- Your objective -
Write out every line again, from the line containing "Task: Uncheck Current" through the end of the listing below, adding 98 to each coordinate in the answers. Leave the pictures out.

- Material to process -
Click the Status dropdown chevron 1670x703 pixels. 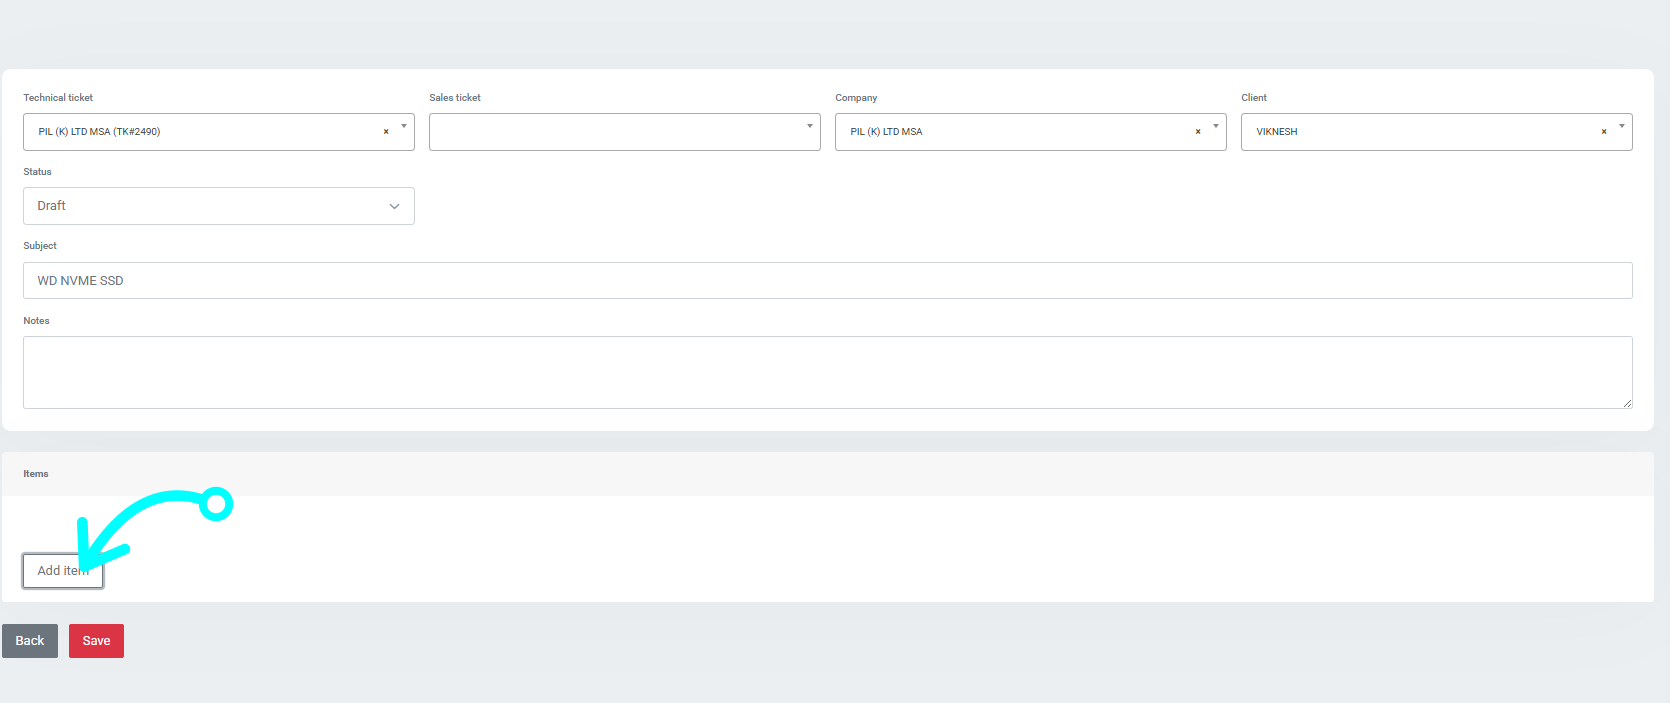(394, 206)
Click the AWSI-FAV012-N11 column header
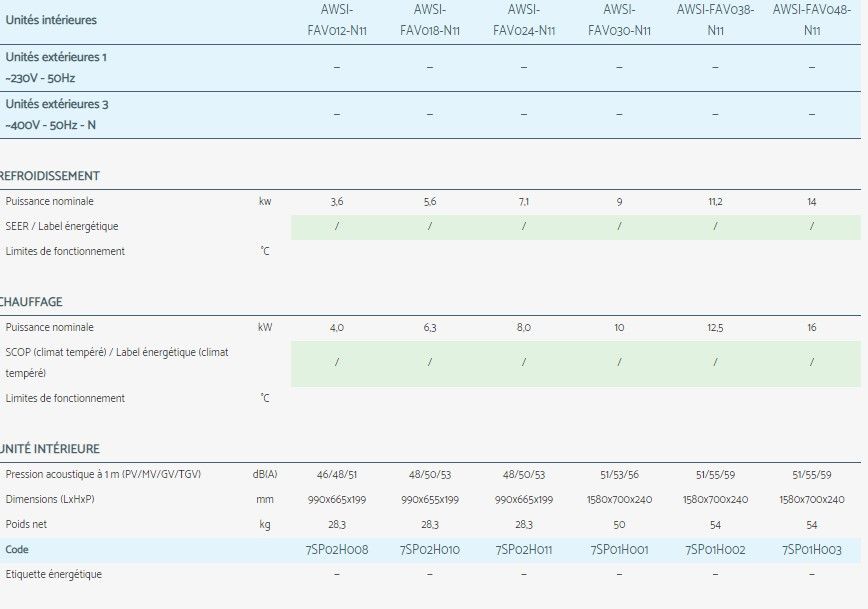 [336, 20]
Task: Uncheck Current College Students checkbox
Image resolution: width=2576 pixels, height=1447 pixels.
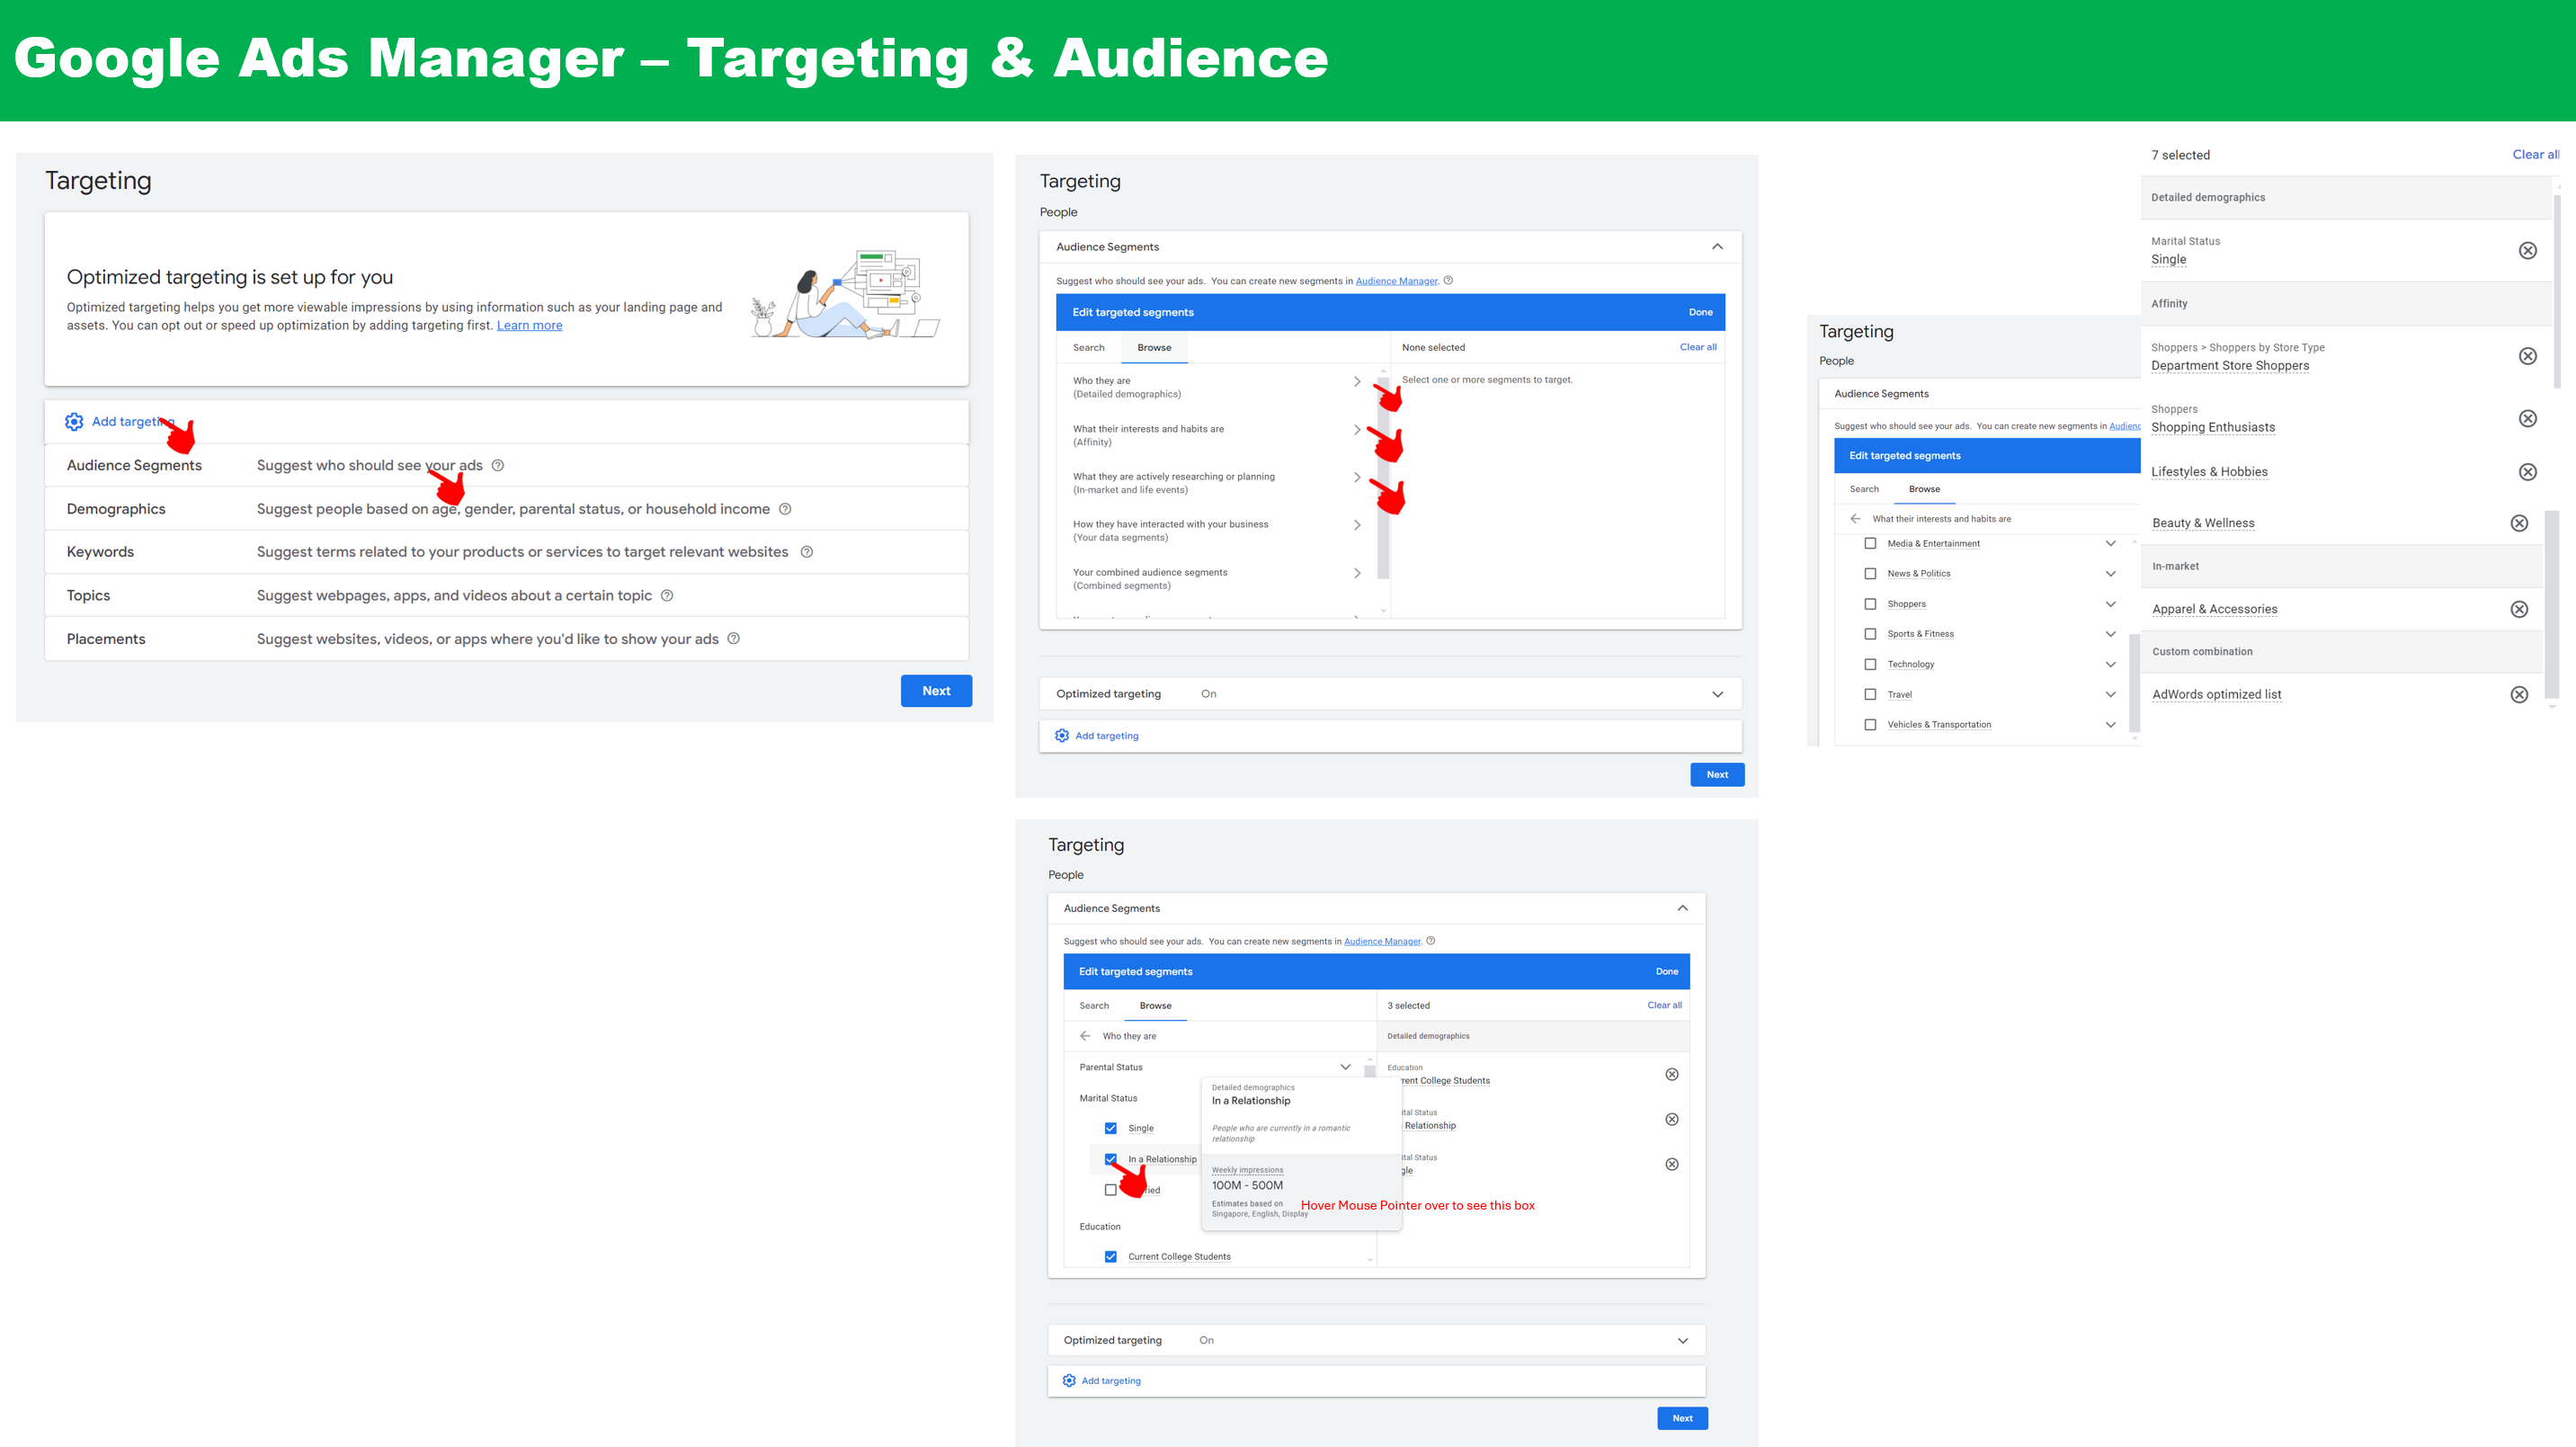Action: coord(1110,1257)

- Exercise output -
Task: Uncheck Current College Students checkbox
Image resolution: width=2576 pixels, height=1447 pixels.
Action: coord(1208,1355)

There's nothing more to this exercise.